┌─ Metin Parçası

Görüldüğü gibi Nietzsche’nin düşünücesinde sanatın özü doğadır. Bütün insan yaratmaları doğaya duyulan derin bir özlemle, doğaya yönelmekle başlar. Doğaya yönelme, ilkçağ insanında bir özenme niteliğindedir. Zamanla bu özenme gelişir, soyutlaşır, insanda yeni bir bilinç varlığı olur. İnsanla doğa arasında köklü bir bağlantı kurulur. Doğaya duyulan derin özlem, insanda, yaratıcı güç niteliğine bürünür. İnsanın özünde yoğunlaşan yaratıcı birikim, sanat yapıtı ile bir eylem biçiminde ortaya çıkar, gerçeklik kazanır.
İnsan doğaya yöneldikçe, doğada saklı yaratıcı gücün özünü kavradıkça başarılı olur. Doğa insanda dile gelen, gerçekleşen yaratıcı güçler birikimidir. İnsanın onun çizdiği yolda yürümesi, onun doyurucu ilkelerini benimsemesi gerekir.
İnsanın sanat alanında başarılı olması, yaşama oluşmaları karşısında kendi kişiliğini bütün ağırlığı ile ortaya koyma, kendi kendini geleceğe doğru sürdürme, bütün olup bitenleri, oluş eylemiyle varlık alanına çıkanları, yeniden değerlendirme, anlam sınırlarını genişletme, düzene koyma ile bağlantılıdır.

└─

Alıştırma Amacı ▸ Nietzsche'de sanat ve doğa üzerine olan metin parçasına göre insanın sanat alanında başarılı olması nelerle bağlantılıdır? Lütfen sayılanların hepsini listeleyin. Aşağıdaki kayıtlara ihtiyacınız olmayacak.

┌─ Verilen Malzeme

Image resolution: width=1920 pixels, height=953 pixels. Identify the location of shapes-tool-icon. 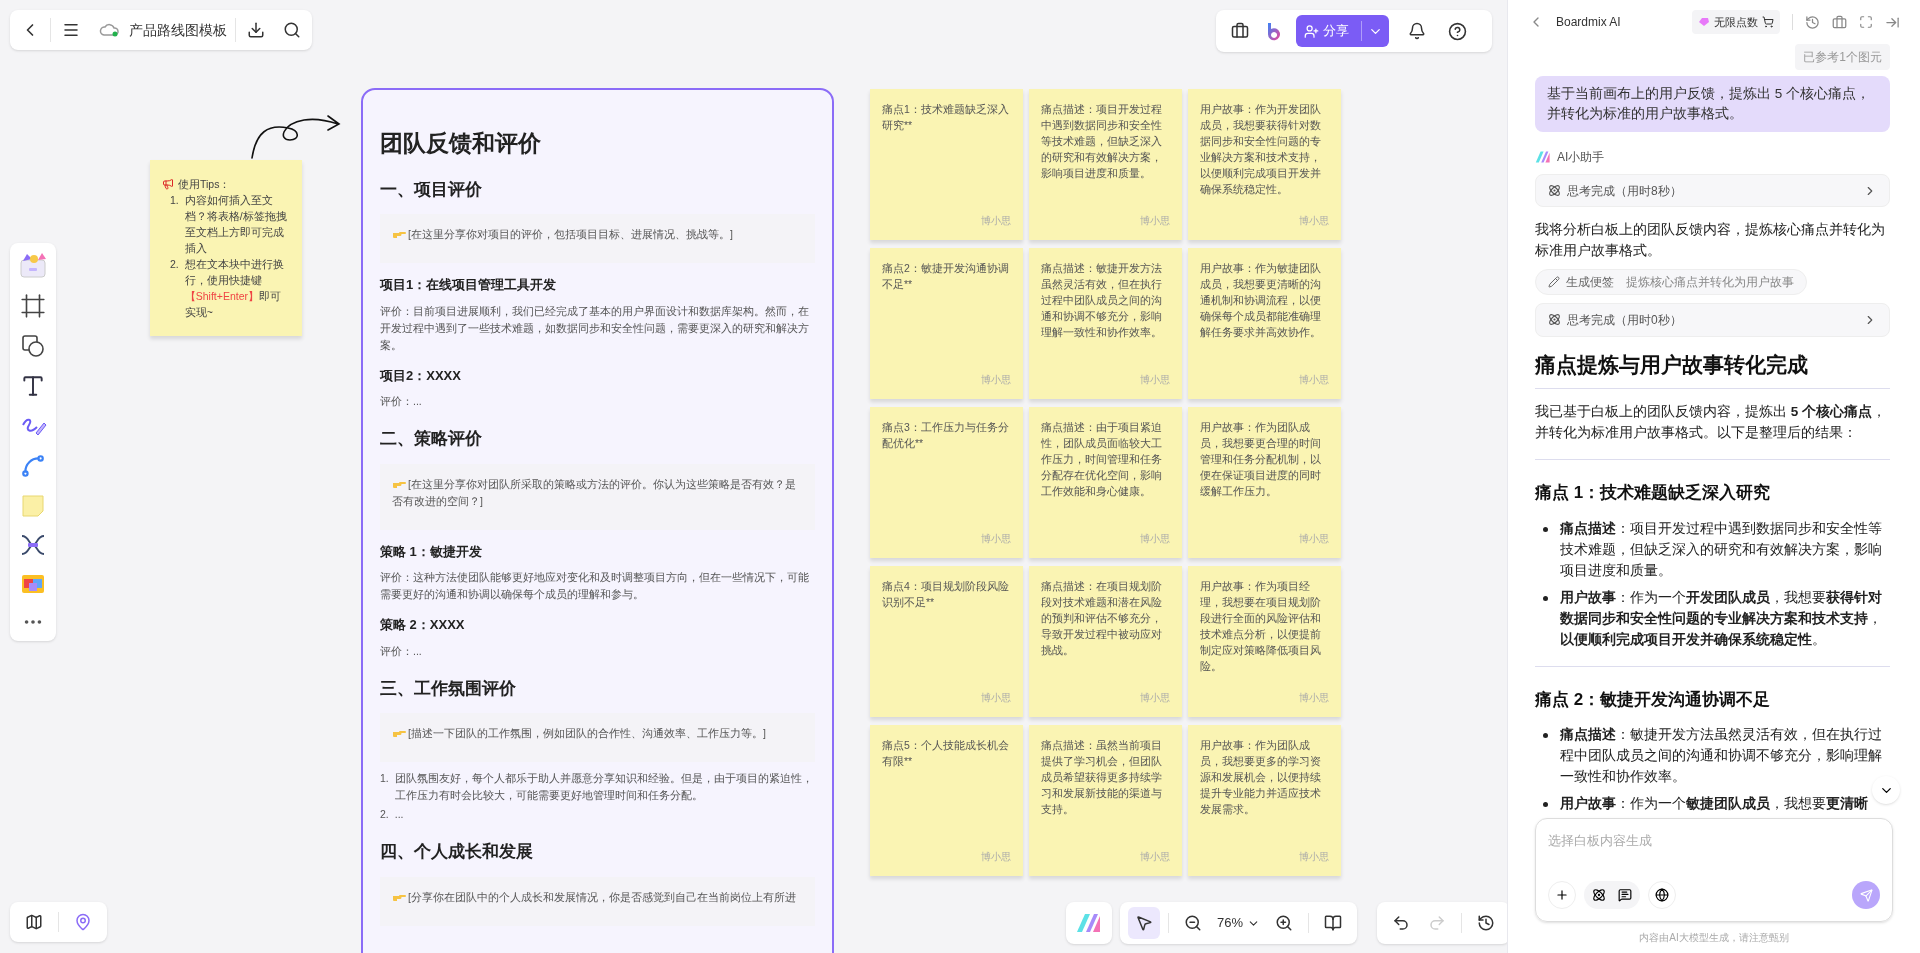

└─
┌─ Verilen Malzeme

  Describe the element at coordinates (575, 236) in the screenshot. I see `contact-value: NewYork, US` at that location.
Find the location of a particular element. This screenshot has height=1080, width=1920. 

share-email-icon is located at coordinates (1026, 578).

└─
┌─ Verilen Malzeme

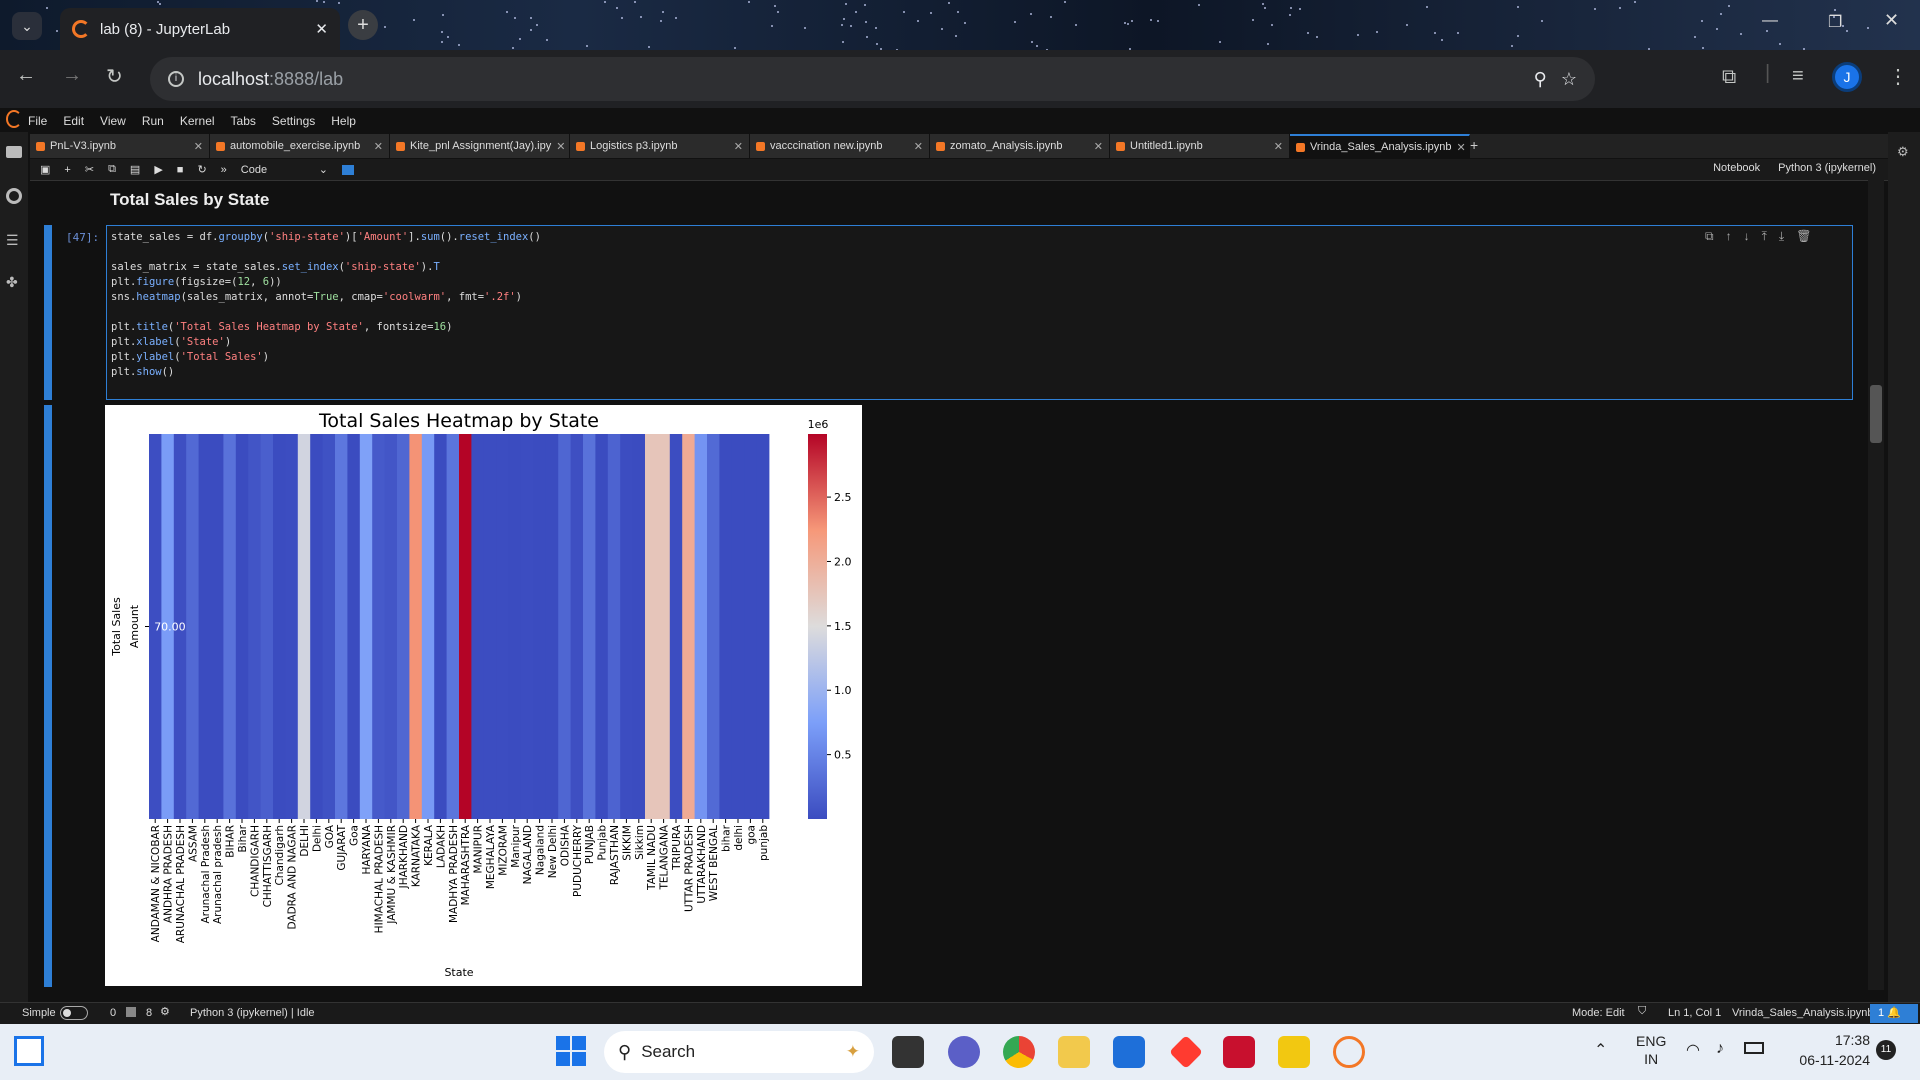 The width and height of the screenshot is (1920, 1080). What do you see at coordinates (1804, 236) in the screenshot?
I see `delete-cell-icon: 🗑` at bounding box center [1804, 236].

└─

Yanıt ▸
- Yaşama oluşmaları karşısında kendi kişiliğini bütün ağırlığı ile ortaya koyma
- Kendi kendini geleceğe doğru sürdürme
- Bütün olup bitenleri, oluş eylemiyle varlık alanına çıkanları yeniden değerlendirme
- Anlam sınırlarını genişletme
- Düzene koyma